The World Bank has slashed India's GDP growth forecast to 6.3% for the financial year 2023-24 from 6.6% projected earlier citing lower consumption growth and challenging external conditions.

Rising borrowing costs and slower income growth will weigh on private consumption growth, and government consumption is projected to grow at a slower pace due to the withdrawal of pandemic-related fiscal support measures, the World Bank says in the latest India Development Update, its biannual flagship publication.

The update, however, notes that although significant challenges remain in the global environment, India was one of the fastest growing economies in the world.

"The Indian economy continues to show strong resilience to external shocks," says Auguste Tano Kouame, World Bank's country director in India. "Notwithstanding external pressures, India's service exports have continued to increase, and the current-account deficit is narrowing."

India's overall growth remains robust and is estimated to be 6.9% for the full year with real GDP growing 7.7% year-on-year during the first three quarters of fiscal year 2022-23, says the global financial institution.

Growth was underpinned by strong investment activity bolstered by the government's capex push and buoyant private consumption, particularly among higher income earners, it says.

Inflation remained high, averaging around 6.7% in FY22-23 but the current-account deficit narrowed in Q3 on the back of strong growth in service exports and easing global commodity prices, says World Bank.

Although headline inflation is elevated, it is projected to decline to an average of 5.2% in FY24, amid easing global commodity prices and some moderation in domestic demand. The Reserve Bank of India's monetary policy committee had hiked the key repo rate to 6.50% in February to tame rising inflation.

"India's financial sector also remains strong, buoyed by improvements in asset quality and robust private-sector credit growth," says the World Bank.

The central government is likely to meet its fiscal deficit target of 5.9% of GDP in FY24 and combined with consolidation in state government deficits, the general government deficit is also projected to decline, it says, adding that the debt-to-GDP ratio is projected to stabilise.

On the external front, the current account deficit is projected to narrow to 2.1% of GDP from an estimated 3% in FY23 on the back of robust service exports and a narrowing merchandise trade deficit, according to the World Bank.

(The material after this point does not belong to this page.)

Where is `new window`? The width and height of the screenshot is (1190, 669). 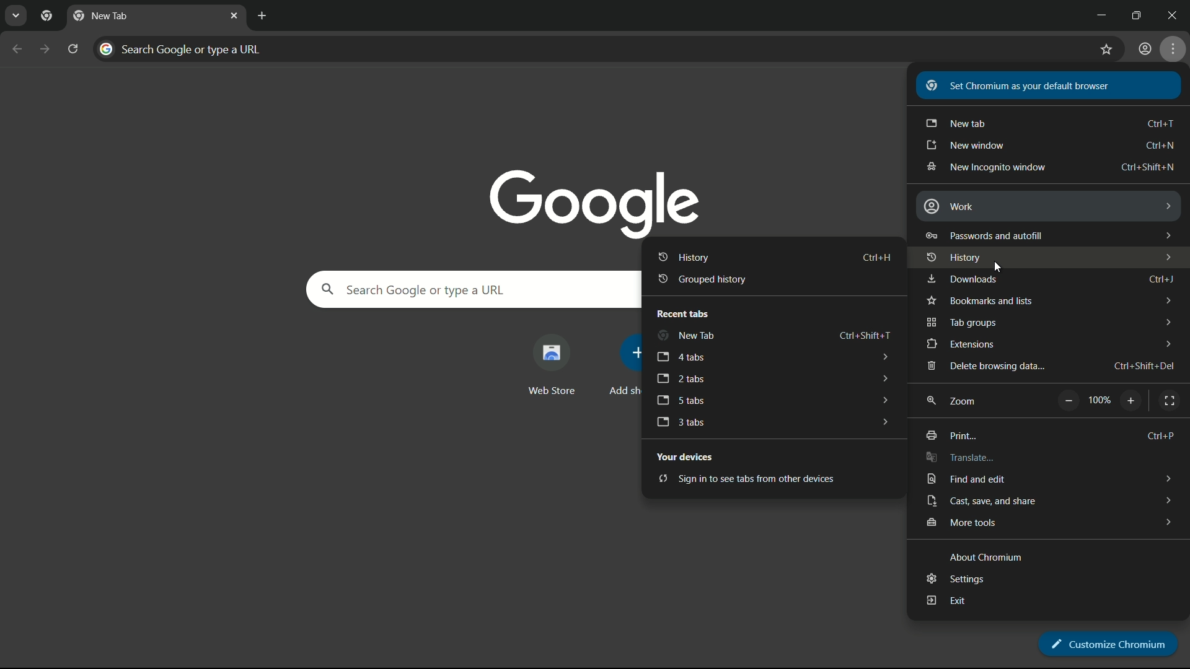
new window is located at coordinates (966, 146).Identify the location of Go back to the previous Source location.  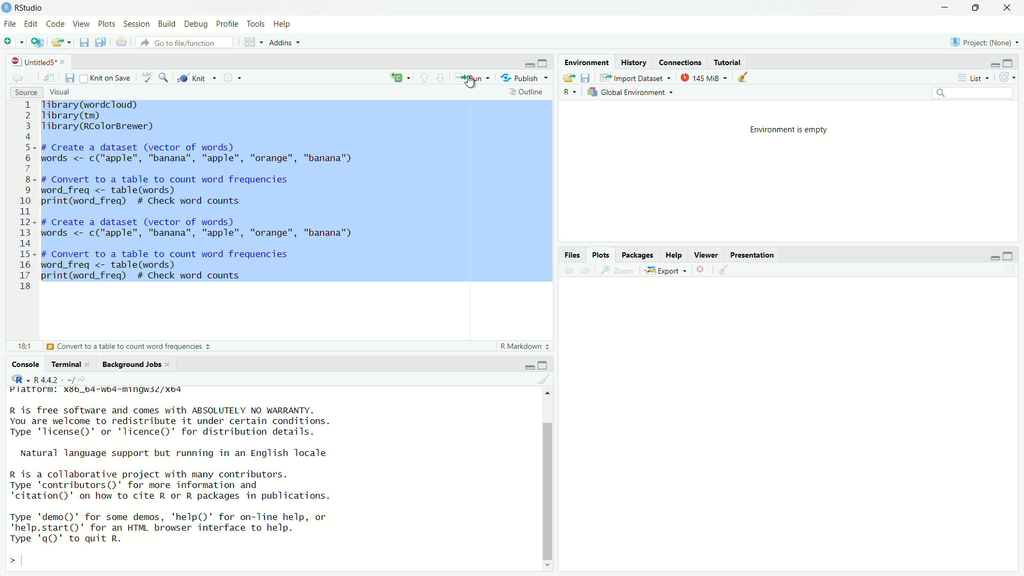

"Spillovers from recent developments in financial markets in the US and Europe pose a risk to short-term investment flows to emerging markets, including India," says Dhruv Sharma, senior economist, World Bank, and lead author of the report.

The World Bank expects global growth in 2023 to slow to 1.7% from 3% expected six months ago. Global growth is slowing sharply in the face of elevated inflation, higher interest rates, reduced investment, and disruptions caused by Russia's invasion of Ukraine, according to the World Bank's Global Economic Prospects report released in January.